My audio is a bit behind the curve but I need to keep it that way for the foreseeable future. I am using the analogue stereo outputs from my Toshiba HD A30 player and going to our stereo amp. I have the JVC rear projection TV audio set to "off". This is all because the TV does not output analogue audio from HDMI. 

Therefore, when I pick up a Blu-ray player, I would like to run in a similar fashion. I know the PS3 does not have the analogue sound out. Can someone recommend a good player with this feature? Is it a Sony 350?, Samsung ___?, Panasonic____?, anything else?
Oh, and I would like to *not be surprised *by a player that has analogue outputs that don't work if you are connected via HDMI. 

I really like the HDMI inputs for picture quality, but I don't want to decode the high end audio for a few years. It is simply way too expensive for us at this time, and a fair bit of work to get it right. :hide:


----------



## Wayde (Jun 5, 2006)

If I understand you correctly you just want a Blu-ray player that does analogue out? That should be pretty easy to do. I'm not sure about your HDMI requirement though. You're not using it via audio or video?

You're concerned that analogue will disable the HDMI?


----------



## tbase1 (Nov 10, 2006)

If I was you I would try to pickup a sony s300 which has 5.1 outs. This way you can keep your seup and pair a switch with it when you want to toggle between the A30. The price for these players are coming down (walmart $198.00 ) ,and the player is still a good choice. I own the s300 and s301 ,and have had no problems with any of them. They both have the latest firmware upgrade. When you're ready to go the full sound format route the 350 or 500 will be just as cheap as the s300. MHO:T


----------



## bluejay (Sep 10, 2007)

> You're concerned that analogue will disable the HDMI?


I was concerned that using HDMI would disable the analogue outputs. I am guessing that it does not. 



> If I understand you correctly you just want a Blu-ray player that does analogue out? That should be pretty easy to do


Yes I went on cnet, read up on them, something like a Panasonic BD35 has them. Some don't though, and I buy online and cannot check them out personally. :jump:


----------



## tonyvdb (Sep 5, 2007)

My understanding with HDMI vs Component is that HDMI is the only way to get 1080p to a display component only allows up to 1080i so if you have selected 1080p output in the players menu then it most likely will disable the component outputs.


----------



## bluejay (Sep 10, 2007)

> My understanding with HDMI vs Component is that HDMI is the only way to get 1080p to a display component only allows up to 1080i so if you have selected 1080p output in the players menu then it most likely will disable the component outputs.
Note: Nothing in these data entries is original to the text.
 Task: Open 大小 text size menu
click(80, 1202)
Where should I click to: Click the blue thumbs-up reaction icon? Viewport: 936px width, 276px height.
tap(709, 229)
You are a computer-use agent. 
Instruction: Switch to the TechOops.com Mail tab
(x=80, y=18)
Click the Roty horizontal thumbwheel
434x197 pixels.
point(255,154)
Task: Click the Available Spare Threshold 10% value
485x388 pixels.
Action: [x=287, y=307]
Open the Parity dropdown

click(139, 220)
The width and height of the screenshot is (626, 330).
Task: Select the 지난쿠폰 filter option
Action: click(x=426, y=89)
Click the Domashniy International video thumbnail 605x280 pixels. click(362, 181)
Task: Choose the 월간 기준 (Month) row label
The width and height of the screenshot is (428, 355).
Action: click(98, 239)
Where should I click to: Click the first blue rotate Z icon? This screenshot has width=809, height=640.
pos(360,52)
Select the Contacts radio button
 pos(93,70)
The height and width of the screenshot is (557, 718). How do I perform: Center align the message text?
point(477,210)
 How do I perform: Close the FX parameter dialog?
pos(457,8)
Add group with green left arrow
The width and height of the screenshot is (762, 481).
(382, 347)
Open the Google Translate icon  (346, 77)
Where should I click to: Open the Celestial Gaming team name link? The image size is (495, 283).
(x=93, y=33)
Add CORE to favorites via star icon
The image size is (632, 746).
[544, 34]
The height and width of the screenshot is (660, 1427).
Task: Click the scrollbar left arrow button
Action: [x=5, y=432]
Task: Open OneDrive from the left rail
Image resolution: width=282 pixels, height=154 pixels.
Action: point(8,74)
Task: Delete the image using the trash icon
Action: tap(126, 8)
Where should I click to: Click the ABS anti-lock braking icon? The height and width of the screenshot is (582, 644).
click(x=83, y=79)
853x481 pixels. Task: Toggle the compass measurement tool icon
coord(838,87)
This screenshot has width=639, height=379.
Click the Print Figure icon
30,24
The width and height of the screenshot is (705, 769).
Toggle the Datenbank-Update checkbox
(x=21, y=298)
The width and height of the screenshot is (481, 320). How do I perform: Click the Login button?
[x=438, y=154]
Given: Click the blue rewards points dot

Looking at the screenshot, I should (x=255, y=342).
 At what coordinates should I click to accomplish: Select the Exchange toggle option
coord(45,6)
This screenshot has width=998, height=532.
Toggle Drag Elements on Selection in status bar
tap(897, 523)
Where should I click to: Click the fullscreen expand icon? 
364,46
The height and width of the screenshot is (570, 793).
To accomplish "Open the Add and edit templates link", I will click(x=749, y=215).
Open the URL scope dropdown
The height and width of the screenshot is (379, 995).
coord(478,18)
Yes I agree that is possible. I have never tried that particular hookup. But talking audio, the Toshiba A30 has analogue stereo audio outputs that continue working as you are using HDMI at 1080p. A Sony playstation does not have these outputs so I did not consider getting one. Some Blu-ray players have them, some even have analogue 5 and 6 channel outputs. It would just be a bummer to find them not working when you wanted to use HDMI. I do not suppose this is the case, but have learned to assume nothing when dealing with electronics, cables, and hookups.


----------



## brandonnash (Sep 11, 2006)

I also have the BDP-S300 and like it so far. I've only had it a couple weeks. Very slow load and operation times are my only complaints. Got it from a friend for $100. You can find them on ebay and craigslist for the same price or cheaper. With the latest firmware it decodes dolby true hd, but not dts master. 

My friend replaced this player with the s550. It decodes everything. It's more expensive, but in the big picture it's not that much more expensive. Does all the decoding for all the new formats and has much faster load times.


----------